The median time between the emergence of X4 virus and the diagnosis of AIDS was 13 months. The median CD4 cell count at the time X4 virus emerged was 475 cells/mm3.

Previous studies have established a relationship between a decline in CD3 T cells and a weakening of the immune system. These were supported by the current study which showed that this occurred in 50 men (75%). Of the men who experienced a fall in CD3 T cell count, X4 virus emerged first in 54% of men. Only 24% of men who did not experience a fall in their CD3 T cell count developed X4 virus (p = 0.03).

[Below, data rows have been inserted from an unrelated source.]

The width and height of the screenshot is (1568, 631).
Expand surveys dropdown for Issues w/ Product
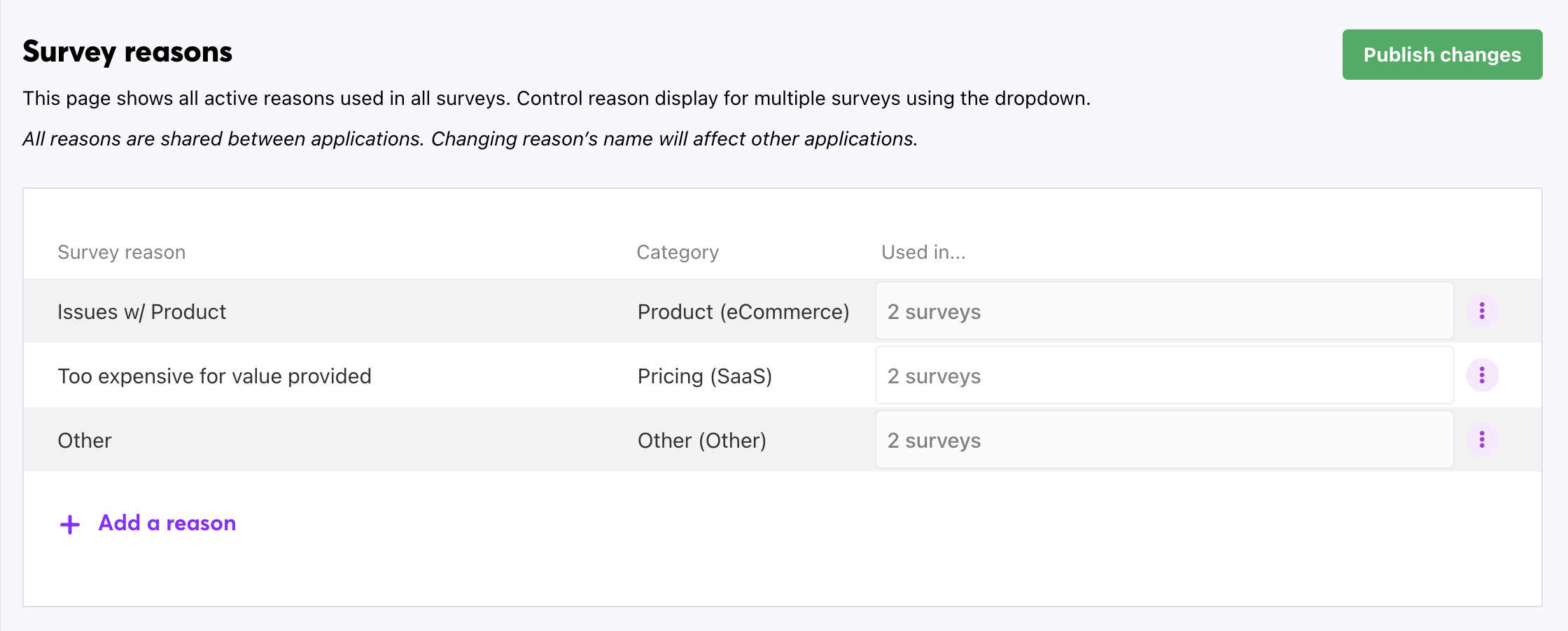(x=1164, y=311)
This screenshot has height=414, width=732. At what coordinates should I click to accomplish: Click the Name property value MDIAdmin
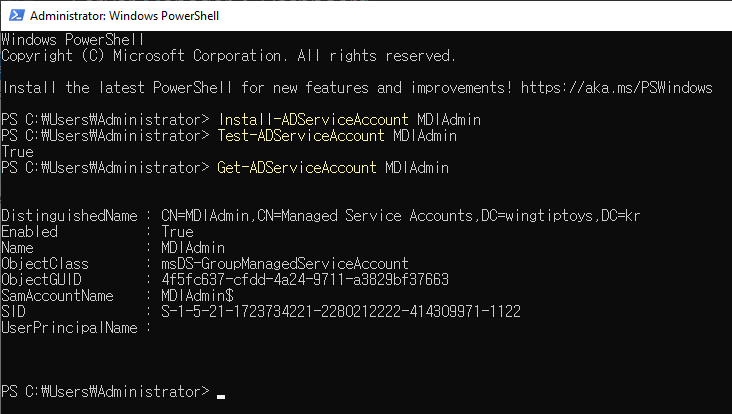pos(193,247)
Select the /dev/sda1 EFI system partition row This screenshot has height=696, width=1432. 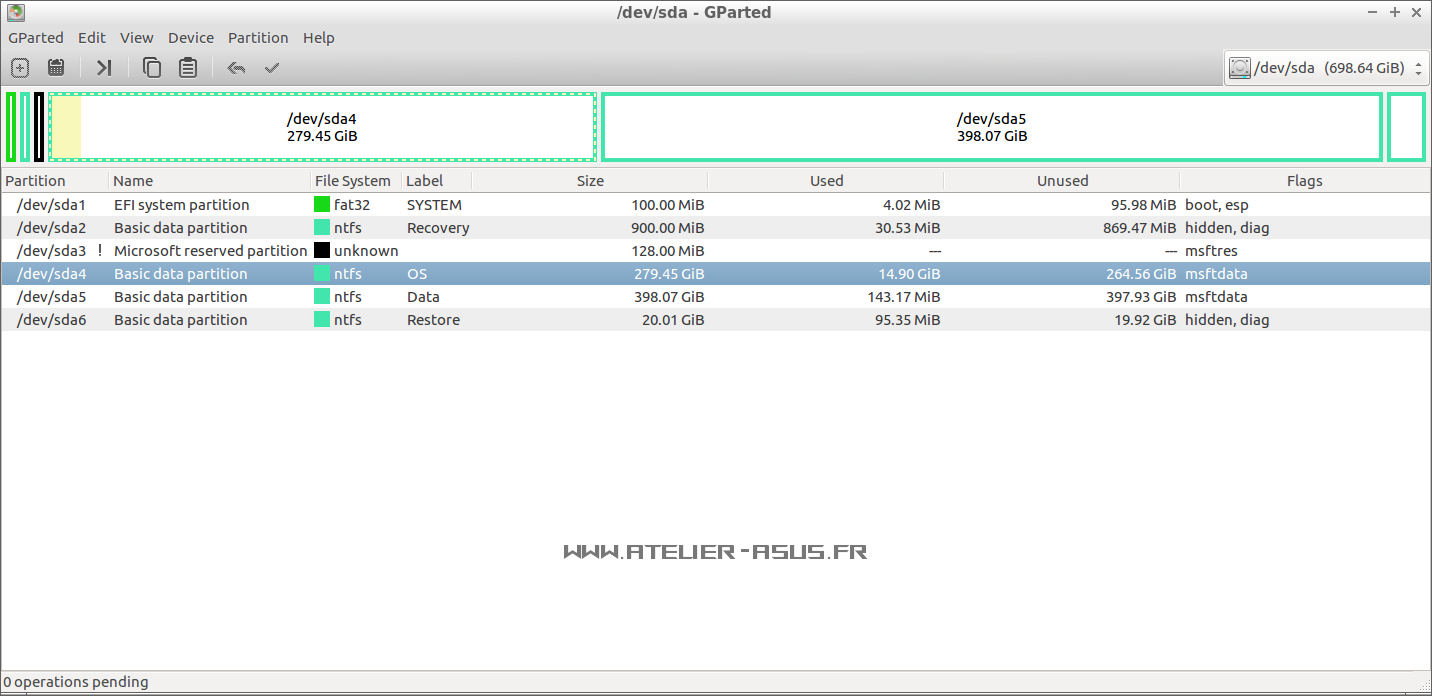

In the men who experienced the development of both X4 virus and had a decline in their CD3 T cell count, the median interval between the appearance of X4 virus and a fall in this immune system count was approximately ten months.

Given the association between the emergence of X4 virus and HIV disease progression the investigators comment “it may be prudent to initiate highly active antiretroviral therapy as soon as X4 viruses are detected because such treatment can prevent X4 virus-associated disease progression and thereby improve treatment outcome.”

The authors of an accompanying editorial comment “by revealing the presence of X4 strains, these biomarkers offer the potential to improve individual therapy…it is now time to design studies to define the role of tropism testing and X4 viral load in determining when to start and switch antiretroviral therapy.”

References

Shepherd JC et al. Emergence and persistence of CXCR4-tropic HIV-1 in a population of men from the Multicenter AIDS Cohort Study. J Infect Dis 198: 1104-12, 2008.

Burger H et al. HIV-1 tropism, disease progression, and clinical management. J Infect Dis 198: 1095-96, 2008.